Brooklyn Shaken & Stirred, an event “celebrating Brooklyn imbibing,” was held two days ago in the Green Building, on the Carroll Gardens side of the stinky, superfundy Gowanus. As an imbiber from Brooklyn, I went to the event to see what could be tippled.
Naturally, I did what you do when you pay a not insignificant amount of money for three hours of artisan booze and fatty food: you show up on time, with an empty stomach. In fact, you show up early, and stand in line, under drizzling rain, with the other eager boozehounds, asking, Is this the line for the cocktail thing? The event itself, an overstuffed, trade show-like affair with rows of skinny folding tables lined with the libations and nibbles on offer, is about getting more than you paid for.
In addition to making myself a very specific sort of unwell, I gathered some two-bit impressions for you, internetz. Enjoy.
25₵: I find myself agreeing with a friend that the recent wave of foodie politicking has got to be tied to our generalized lack of political power in other areas of life. Hence the singlemindedness of some foodiots, the sense that that this is their one avenue of political engagement. Can't get bank reform pushed through a congress that needs money from banks in order to secure reelection? Well, at least you can change the wor...er, your diet, by buying only 100% local, organically farmed animals and produce. Besides, that shit tastes better.
25₵: In the relative quiet of the venue, my ears could snatch fragments of booze-oiled conversation from the air. Some strange things were said.
“It was risqué, but not sexy. My mom was wearing shorts.”
“You're quite memorable.” (Someone to someone else who I don't remember)
“You're just gonna keep drinking the stuff?” (One friend to another who should have probably stopped three tables back)
"They have this event where you can canoe on the Gowanus canal, I know it sounds like something you don't wanna do, but it is nice, they make a nice evening out of it.” (Woman with voice like Marissa Tomei's in My Cousin Vinny)
“Seriously, that's how we roll. We're like Motörhead. Louder than everyone else.” (Well, their food was alright. Pretty sure it ran through me like grease.)
25₵: Some big dude tells me a story about a benign tumor on his spine. When his eyes focus, they send off shimmering flickers of a sentiment roughly readable as I don't really like you — when he is talking to me, anyway. “Doctor tells me I had six months to live.” I blink, feeling the rush of emotion requisite to hearing these sorts of things. “Well, you're still here,” I respond and laugh. It's the laugh that people throw at bartenders and other people who don't really need to reciprocate. He doesn’t, and I pound his liqueur. Later, I wonder if the whole tumor thing is a fabrication, a story to tell to credulous semidrunks at trade shows and other events like this. And then: if it were, it wouldn't really matter. The drink was good.

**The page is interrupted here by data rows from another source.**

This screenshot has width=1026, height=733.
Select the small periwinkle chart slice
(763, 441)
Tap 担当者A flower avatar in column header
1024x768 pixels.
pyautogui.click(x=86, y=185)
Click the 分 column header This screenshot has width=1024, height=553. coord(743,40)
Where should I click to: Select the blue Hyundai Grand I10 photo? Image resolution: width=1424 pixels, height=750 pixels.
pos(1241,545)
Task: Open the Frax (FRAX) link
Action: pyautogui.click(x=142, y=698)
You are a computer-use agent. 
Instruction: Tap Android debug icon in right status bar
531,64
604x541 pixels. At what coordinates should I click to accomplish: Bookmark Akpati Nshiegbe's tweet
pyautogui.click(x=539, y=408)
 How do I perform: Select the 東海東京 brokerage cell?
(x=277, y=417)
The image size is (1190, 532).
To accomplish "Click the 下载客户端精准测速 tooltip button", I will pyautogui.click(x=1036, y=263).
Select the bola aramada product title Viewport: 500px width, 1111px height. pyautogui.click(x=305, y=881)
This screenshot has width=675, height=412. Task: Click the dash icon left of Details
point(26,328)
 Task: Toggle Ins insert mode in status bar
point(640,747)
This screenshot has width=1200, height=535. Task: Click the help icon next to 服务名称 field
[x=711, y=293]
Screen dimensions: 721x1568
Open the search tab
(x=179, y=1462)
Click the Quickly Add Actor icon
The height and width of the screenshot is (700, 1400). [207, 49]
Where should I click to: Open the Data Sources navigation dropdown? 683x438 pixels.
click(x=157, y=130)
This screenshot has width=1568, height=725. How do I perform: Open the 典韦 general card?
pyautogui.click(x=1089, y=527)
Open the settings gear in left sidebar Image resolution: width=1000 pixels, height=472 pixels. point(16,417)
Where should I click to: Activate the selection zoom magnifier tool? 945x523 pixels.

25₵: I start to have fun, really, when the entirely shit-faced head bartender from Van Horn succeeds in making me smile by making me a drink. A good portion of it ends up on his vest — this being the hazard of attempting to shake drinks in a Boston shaker while drunk. The drink, named Van Horn fittingly enough, has basil in it.
Well, that’s at least a buck in two-bit observations. Now, some parting thoughts: a few people can make a cocktail — those at Sycamore, Pok Pok, and Van Horn, definitely. Spelt contributes an exceptionally pleasant, creamy flavor to a whisky, and White Pike is very nice thing to put on your tongue. And let's not forget the dark moral of Brooklyn Shaken & Stirred: no matter how much you care about the way your liquor is produced, the effects of expensive booze don't differ from those of the cheaper sort. This includes the zing of hangovers, if my direct experimental analysis is to be believed. Anyone who tells you the top shelf stuff hurts less is a liar, or just didn’t try hard enough to make Golden Anniversary work for them.